Rep. Mike Rogers Angry That 'Red Tape' Is Preventing More Drone Bombings Of Innocent People
from the how-is-this-man-in-power? dept
All of this has apparently infuriated Rogers, who is insisting that by having some basic guidelines on how drones are used means that we're all going to die. It's a typical insane war-mongerer's cry: if you don't give me and my friends total power, then you will be less safe. And Rogers plays the stereotypical role exactly:
“The President’s May 2013 policy changes for U.S. targeted strikes are an utter and complete failure and they leave Americans’ lives at risk,” Rogers said at the outset of a hearing on global threats to U.S. security.Rogers also complained about President Obama's speeches on the matter, in which he dared to suggest that the US should only use drones when there was "near-certainty that no civilians will be killed or injured — the highest standard we can set." According to Rogers, that position -- of trying to not kill innocent civilians -- is just "political expediency."

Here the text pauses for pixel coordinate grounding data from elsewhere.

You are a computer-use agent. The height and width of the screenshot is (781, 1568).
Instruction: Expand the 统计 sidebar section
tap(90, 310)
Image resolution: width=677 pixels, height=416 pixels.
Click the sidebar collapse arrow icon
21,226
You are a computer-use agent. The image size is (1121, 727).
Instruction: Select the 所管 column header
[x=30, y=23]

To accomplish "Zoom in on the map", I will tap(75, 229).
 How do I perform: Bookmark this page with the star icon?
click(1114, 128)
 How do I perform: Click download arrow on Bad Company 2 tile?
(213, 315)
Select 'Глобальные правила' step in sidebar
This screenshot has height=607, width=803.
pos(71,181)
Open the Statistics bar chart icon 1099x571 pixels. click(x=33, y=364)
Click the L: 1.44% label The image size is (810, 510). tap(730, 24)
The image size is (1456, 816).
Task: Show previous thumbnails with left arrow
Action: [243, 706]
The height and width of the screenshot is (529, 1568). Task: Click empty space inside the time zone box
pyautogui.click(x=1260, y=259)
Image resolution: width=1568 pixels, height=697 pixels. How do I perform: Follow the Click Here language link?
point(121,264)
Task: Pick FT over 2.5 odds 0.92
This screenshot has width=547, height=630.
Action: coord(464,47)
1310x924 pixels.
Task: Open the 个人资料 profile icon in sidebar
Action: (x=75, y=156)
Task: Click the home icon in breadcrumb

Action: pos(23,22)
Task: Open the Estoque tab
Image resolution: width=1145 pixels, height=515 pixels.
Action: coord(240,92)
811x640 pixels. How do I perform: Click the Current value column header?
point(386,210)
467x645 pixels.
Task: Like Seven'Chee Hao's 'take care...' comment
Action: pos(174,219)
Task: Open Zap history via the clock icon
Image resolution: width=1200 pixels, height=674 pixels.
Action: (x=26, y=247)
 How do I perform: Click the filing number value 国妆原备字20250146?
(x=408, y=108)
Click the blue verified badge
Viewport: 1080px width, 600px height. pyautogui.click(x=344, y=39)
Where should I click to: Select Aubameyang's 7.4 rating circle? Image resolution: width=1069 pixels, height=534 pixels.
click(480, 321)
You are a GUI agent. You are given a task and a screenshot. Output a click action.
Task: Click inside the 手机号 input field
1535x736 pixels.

“Individuals who would have previously been removed from the battlefield by U.S. counterterrorism operations for attacking or plotting against U.S. interests remain free because of self-imposed red tape. While we are busy pondering more ‘transparency,’ our intelligence professionals are left paralyzed because of totally incoherent policy guidance,” the Michigan Republican added.
“That is not leadership,” Rogers declared. “We are in a fight, and our policy should be dictated by what best protects America, and not what is politically expedient.”Of course, even with the new policies in place, there's been plenty of coverage of the fact that a US drone strike took out a wedding party in Yemen -- so apparently the "red tape" didn't stop that sort of indiscriminate killing of innocent people.
Frankly, it's kind of scary that someone in power -- especially the guy who's supposed to be in charge of oversight for the intelligence community -- appears to be spitting mad that the people he's supposed to keep in line have to actually justify extrajudicial killing of people via drones.
Of course, this is the same guy who claims that if you don't know your privacy is being violated, then it isn't being violated -- so by extension, I guess we can assume that if you don't know you were killed indiscriminately by a drone, it doesn't count. Right?